**Brief**. Rewrite the part of the data that opens with the line containing "Where should I click to: Click" and runs through the end of the data as a numbered list, one line per item, with blank lines and pictures left out.

**Given records**.

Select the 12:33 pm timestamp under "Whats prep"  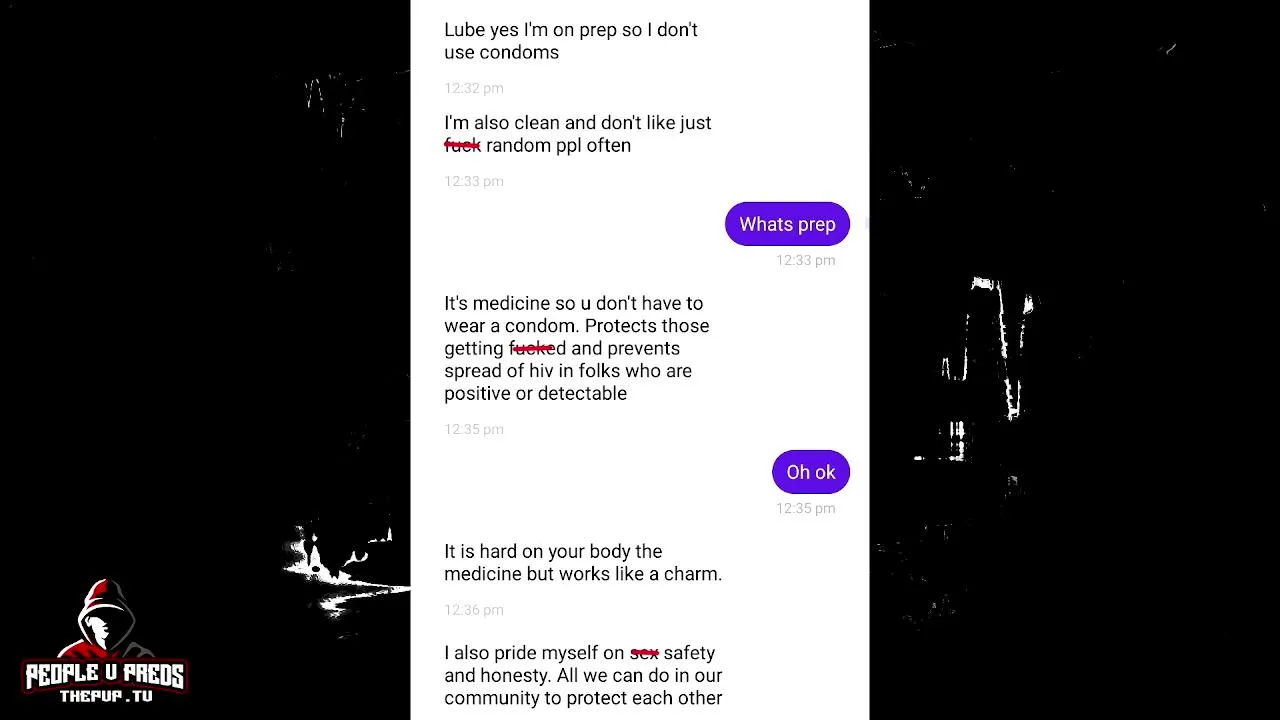click(x=806, y=260)
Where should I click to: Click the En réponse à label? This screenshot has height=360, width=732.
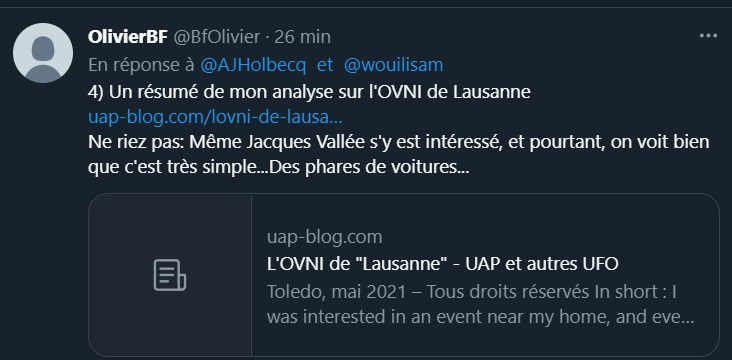coord(141,65)
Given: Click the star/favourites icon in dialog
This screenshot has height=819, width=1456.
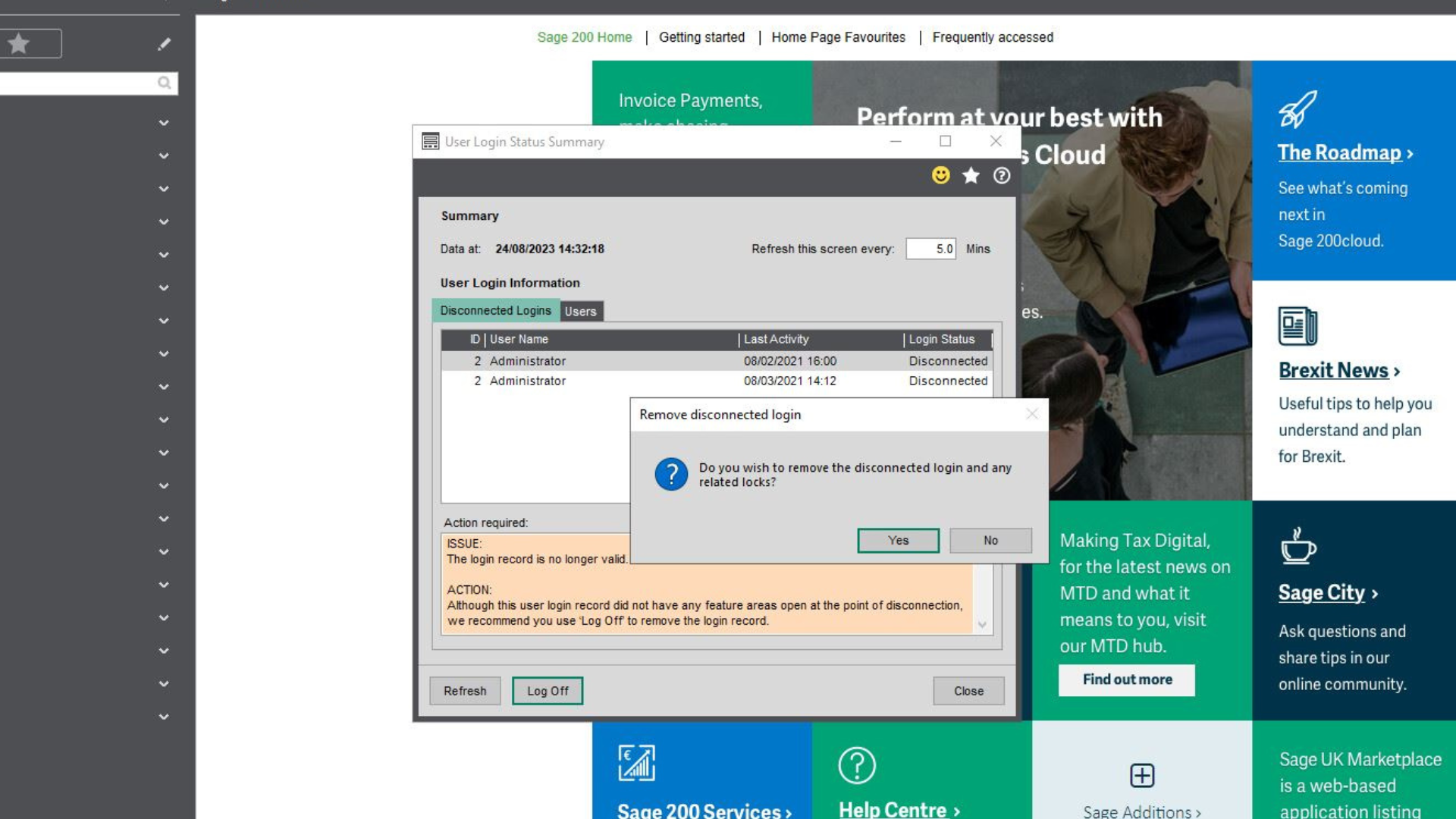Looking at the screenshot, I should click(971, 176).
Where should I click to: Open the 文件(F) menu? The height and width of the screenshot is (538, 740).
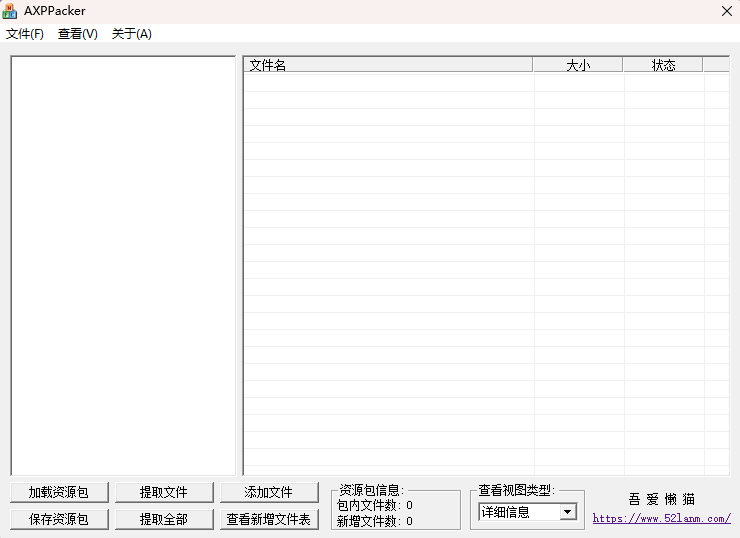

**Worked answer**.
1. Where should I click to: Click the En réponse à label? This screenshot has height=360, width=732.
2. coord(141,65)
3. Given: Click the star/favourites icon in dialog
4. This screenshot has height=819, width=1456.
5. Looking at the screenshot, I should click(971, 176).
6. Where should I click to: Open the 文件(F) menu? The height and width of the screenshot is (538, 740).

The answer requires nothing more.